---------- SUPPLIED INFORMATION

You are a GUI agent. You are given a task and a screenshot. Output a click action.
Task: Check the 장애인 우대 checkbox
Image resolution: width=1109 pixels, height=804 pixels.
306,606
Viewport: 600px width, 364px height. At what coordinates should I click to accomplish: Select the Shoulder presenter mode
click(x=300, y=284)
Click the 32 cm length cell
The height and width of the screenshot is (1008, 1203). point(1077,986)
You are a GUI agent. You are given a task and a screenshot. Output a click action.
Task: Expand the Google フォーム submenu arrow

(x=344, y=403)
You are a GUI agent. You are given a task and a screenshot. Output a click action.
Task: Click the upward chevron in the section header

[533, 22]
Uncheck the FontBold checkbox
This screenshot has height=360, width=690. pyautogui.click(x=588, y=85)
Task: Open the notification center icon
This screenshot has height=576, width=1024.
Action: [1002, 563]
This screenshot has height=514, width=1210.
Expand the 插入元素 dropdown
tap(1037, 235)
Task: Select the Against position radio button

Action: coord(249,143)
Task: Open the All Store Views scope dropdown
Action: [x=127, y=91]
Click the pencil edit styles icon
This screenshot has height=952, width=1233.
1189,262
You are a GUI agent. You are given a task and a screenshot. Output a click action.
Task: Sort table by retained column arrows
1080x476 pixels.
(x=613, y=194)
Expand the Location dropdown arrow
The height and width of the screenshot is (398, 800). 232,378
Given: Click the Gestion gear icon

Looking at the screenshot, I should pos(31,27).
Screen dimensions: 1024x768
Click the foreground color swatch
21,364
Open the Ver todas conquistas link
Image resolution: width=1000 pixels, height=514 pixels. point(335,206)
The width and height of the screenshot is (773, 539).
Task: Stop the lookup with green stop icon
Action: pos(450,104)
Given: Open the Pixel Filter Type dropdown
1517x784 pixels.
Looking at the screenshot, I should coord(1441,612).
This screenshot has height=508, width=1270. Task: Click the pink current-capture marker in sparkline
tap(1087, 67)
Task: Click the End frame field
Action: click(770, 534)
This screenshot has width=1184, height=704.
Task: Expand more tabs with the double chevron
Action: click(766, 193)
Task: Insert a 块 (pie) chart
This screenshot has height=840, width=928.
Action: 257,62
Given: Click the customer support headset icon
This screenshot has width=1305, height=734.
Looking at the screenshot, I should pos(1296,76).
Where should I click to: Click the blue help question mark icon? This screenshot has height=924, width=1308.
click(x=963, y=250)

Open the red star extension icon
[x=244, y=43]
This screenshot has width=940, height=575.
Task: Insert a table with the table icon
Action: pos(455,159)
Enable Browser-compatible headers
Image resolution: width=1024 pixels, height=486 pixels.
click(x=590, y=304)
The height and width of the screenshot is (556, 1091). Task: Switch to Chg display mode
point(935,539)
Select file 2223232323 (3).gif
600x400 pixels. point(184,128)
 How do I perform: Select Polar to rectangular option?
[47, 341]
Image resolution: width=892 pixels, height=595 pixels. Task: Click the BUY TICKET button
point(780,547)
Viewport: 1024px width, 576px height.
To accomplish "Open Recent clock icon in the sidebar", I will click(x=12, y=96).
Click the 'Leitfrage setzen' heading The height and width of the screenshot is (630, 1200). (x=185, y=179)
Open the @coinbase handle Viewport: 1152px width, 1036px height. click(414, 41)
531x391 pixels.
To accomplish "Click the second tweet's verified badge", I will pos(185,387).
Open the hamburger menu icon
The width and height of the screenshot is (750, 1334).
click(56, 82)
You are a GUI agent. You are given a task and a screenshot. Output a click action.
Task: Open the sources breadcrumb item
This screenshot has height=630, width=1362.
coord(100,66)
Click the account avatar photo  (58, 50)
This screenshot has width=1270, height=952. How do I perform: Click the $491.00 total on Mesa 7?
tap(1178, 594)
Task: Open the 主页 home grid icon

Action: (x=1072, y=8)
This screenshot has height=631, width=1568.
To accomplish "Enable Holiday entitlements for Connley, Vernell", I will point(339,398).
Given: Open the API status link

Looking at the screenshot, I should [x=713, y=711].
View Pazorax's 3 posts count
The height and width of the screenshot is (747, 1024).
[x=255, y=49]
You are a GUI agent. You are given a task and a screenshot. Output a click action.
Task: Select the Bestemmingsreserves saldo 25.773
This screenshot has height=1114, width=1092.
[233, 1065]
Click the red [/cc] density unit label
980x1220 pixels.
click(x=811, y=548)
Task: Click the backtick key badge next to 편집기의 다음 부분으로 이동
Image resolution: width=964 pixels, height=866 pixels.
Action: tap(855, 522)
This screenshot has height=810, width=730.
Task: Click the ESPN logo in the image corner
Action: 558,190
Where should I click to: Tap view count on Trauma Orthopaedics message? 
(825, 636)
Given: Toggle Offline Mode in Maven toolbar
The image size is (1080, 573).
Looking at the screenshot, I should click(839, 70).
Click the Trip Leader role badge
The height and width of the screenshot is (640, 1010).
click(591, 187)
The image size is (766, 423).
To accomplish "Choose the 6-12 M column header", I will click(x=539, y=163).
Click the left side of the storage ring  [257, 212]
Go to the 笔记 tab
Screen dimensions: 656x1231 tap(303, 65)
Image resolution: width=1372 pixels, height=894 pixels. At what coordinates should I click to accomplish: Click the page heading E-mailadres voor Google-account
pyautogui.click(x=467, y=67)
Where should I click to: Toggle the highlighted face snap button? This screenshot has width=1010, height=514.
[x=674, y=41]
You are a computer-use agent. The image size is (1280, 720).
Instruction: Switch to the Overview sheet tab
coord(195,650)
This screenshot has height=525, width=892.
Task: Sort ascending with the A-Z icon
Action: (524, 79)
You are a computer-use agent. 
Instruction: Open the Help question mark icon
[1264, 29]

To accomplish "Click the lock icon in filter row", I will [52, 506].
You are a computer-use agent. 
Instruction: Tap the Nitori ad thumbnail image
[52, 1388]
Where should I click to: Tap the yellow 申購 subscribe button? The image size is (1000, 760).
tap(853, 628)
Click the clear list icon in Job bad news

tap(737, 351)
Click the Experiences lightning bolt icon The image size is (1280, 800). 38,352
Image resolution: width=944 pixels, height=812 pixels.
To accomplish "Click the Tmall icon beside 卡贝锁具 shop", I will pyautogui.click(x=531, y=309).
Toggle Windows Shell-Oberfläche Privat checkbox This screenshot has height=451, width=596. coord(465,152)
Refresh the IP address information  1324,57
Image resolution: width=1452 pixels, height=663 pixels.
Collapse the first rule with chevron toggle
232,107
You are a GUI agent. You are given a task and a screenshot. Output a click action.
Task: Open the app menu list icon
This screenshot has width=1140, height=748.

--------------------

EXERCISE DIRECTIONS:
The entire listing is to be reproduced without alteration.

OUTPUT BELOW:
You are a GUI agent. You are given a task and a screenshot. Output a click action.
Task: Check the 장애인 우대 checkbox
Image resolution: width=1109 pixels, height=804 pixels.
306,606
Viewport: 600px width, 364px height. At what coordinates should I click to accomplish: Select the Shoulder presenter mode
click(x=300, y=284)
Click the 32 cm length cell
The height and width of the screenshot is (1008, 1203). point(1077,986)
You are a GUI agent. You are given a task and a screenshot. Output a click action.
Task: Expand the Google フォーム submenu arrow

(x=344, y=403)
You are a GUI agent. You are given a task and a screenshot. Output a click action.
Task: Click the upward chevron in the section header

[533, 22]
Uncheck the FontBold checkbox
This screenshot has height=360, width=690. pyautogui.click(x=588, y=85)
Task: Open the notification center icon
This screenshot has height=576, width=1024.
Action: [1002, 563]
This screenshot has height=514, width=1210.
Expand the 插入元素 dropdown
tap(1037, 235)
Task: Select the Against position radio button

Action: coord(249,143)
Task: Open the All Store Views scope dropdown
Action: [x=127, y=91]
Click the pencil edit styles icon
This screenshot has height=952, width=1233.
1189,262
You are a GUI agent. You are given a task and a screenshot. Output a click action.
Task: Sort table by retained column arrows
1080x476 pixels.
(x=613, y=194)
Expand the Location dropdown arrow
The height and width of the screenshot is (398, 800). 232,378
Given: Click the Gestion gear icon

Looking at the screenshot, I should pos(31,27).
Screen dimensions: 1024x768
Click the foreground color swatch
21,364
Open the Ver todas conquistas link
Image resolution: width=1000 pixels, height=514 pixels. point(335,206)
The width and height of the screenshot is (773, 539).
Task: Stop the lookup with green stop icon
Action: pos(450,104)
Given: Open the Pixel Filter Type dropdown
1517x784 pixels.
Looking at the screenshot, I should coord(1441,612).
This screenshot has height=508, width=1270. Task: Click the pink current-capture marker in sparkline
tap(1087, 67)
Task: Click the End frame field
Action: click(770, 534)
This screenshot has width=1184, height=704.
Task: Expand more tabs with the double chevron
Action: click(766, 193)
Task: Insert a 块 (pie) chart
This screenshot has height=840, width=928.
Action: 257,62
Given: Click the customer support headset icon
This screenshot has width=1305, height=734.
Looking at the screenshot, I should pos(1296,76).
Where should I click to: Click the blue help question mark icon? This screenshot has height=924, width=1308.
click(x=963, y=250)

Open the red star extension icon
[x=244, y=43]
This screenshot has width=940, height=575.
Task: Insert a table with the table icon
Action: pos(455,159)
Enable Browser-compatible headers
Image resolution: width=1024 pixels, height=486 pixels.
click(x=590, y=304)
The height and width of the screenshot is (556, 1091). Task: Switch to Chg display mode
point(935,539)
Select file 2223232323 (3).gif
600x400 pixels. point(184,128)
 How do I perform: Select Polar to rectangular option?
[47, 341]
Image resolution: width=892 pixels, height=595 pixels. Task: Click the BUY TICKET button
point(780,547)
Viewport: 1024px width, 576px height.
To accomplish "Open Recent clock icon in the sidebar", I will click(x=12, y=96).
Click the 'Leitfrage setzen' heading The height and width of the screenshot is (630, 1200). (x=185, y=179)
Open the @coinbase handle Viewport: 1152px width, 1036px height. click(414, 41)
531x391 pixels.
To accomplish "Click the second tweet's verified badge", I will pos(185,387).
Open the hamburger menu icon
The width and height of the screenshot is (750, 1334).
click(56, 82)
You are a GUI agent. You are given a task and a screenshot. Output a click action.
Task: Open the sources breadcrumb item
This screenshot has height=630, width=1362.
coord(100,66)
Click the account avatar photo  (58, 50)
This screenshot has width=1270, height=952. How do I perform: Click the $491.00 total on Mesa 7?
tap(1178, 594)
Task: Open the 主页 home grid icon

Action: (x=1072, y=8)
This screenshot has height=631, width=1568.
To accomplish "Enable Holiday entitlements for Connley, Vernell", I will point(339,398).
Given: Open the API status link

Looking at the screenshot, I should [x=713, y=711].
View Pazorax's 3 posts count
The height and width of the screenshot is (747, 1024).
[x=255, y=49]
You are a GUI agent. You are given a task and a screenshot. Output a click action.
Task: Select the Bestemmingsreserves saldo 25.773
This screenshot has height=1114, width=1092.
[233, 1065]
Click the red [/cc] density unit label
980x1220 pixels.
click(x=811, y=548)
Task: Click the backtick key badge next to 편집기의 다음 부분으로 이동
Image resolution: width=964 pixels, height=866 pixels.
Action: tap(855, 522)
This screenshot has height=810, width=730.
Task: Click the ESPN logo in the image corner
Action: 558,190
Where should I click to: Tap view count on Trauma Orthopaedics message? 
(825, 636)
Given: Toggle Offline Mode in Maven toolbar
The image size is (1080, 573).
Looking at the screenshot, I should click(839, 70).
Click the Trip Leader role badge
The height and width of the screenshot is (640, 1010).
click(591, 187)
The image size is (766, 423).
To accomplish "Choose the 6-12 M column header", I will click(x=539, y=163).
Click the left side of the storage ring  [257, 212]
Go to the 笔记 tab
Screen dimensions: 656x1231 tap(303, 65)
Image resolution: width=1372 pixels, height=894 pixels. At what coordinates should I click to accomplish: Click the page heading E-mailadres voor Google-account
pyautogui.click(x=467, y=67)
Where should I click to: Toggle the highlighted face snap button? This screenshot has width=1010, height=514.
[x=674, y=41]
You are a computer-use agent. The image size is (1280, 720).
Instruction: Switch to the Overview sheet tab
coord(195,650)
This screenshot has height=525, width=892.
Task: Sort ascending with the A-Z icon
Action: (524, 79)
You are a computer-use agent. 
Instruction: Open the Help question mark icon
[1264, 29]

To accomplish "Click the lock icon in filter row", I will [52, 506].
You are a computer-use agent. 
Instruction: Tap the Nitori ad thumbnail image
[52, 1388]
Where should I click to: Tap the yellow 申購 subscribe button? The image size is (1000, 760).
tap(853, 628)
Click the clear list icon in Job bad news

tap(737, 351)
Click the Experiences lightning bolt icon The image size is (1280, 800). 38,352
Image resolution: width=944 pixels, height=812 pixels.
To accomplish "Click the Tmall icon beside 卡贝锁具 shop", I will pyautogui.click(x=531, y=309).
Toggle Windows Shell-Oberfläche Privat checkbox This screenshot has height=451, width=596. coord(465,152)
Refresh the IP address information  1324,57
Image resolution: width=1452 pixels, height=663 pixels.
Collapse the first rule with chevron toggle
232,107
You are a GUI agent. You are given a task and a screenshot. Output a click action.
Task: Open the app menu list icon
This screenshot has width=1140, height=748.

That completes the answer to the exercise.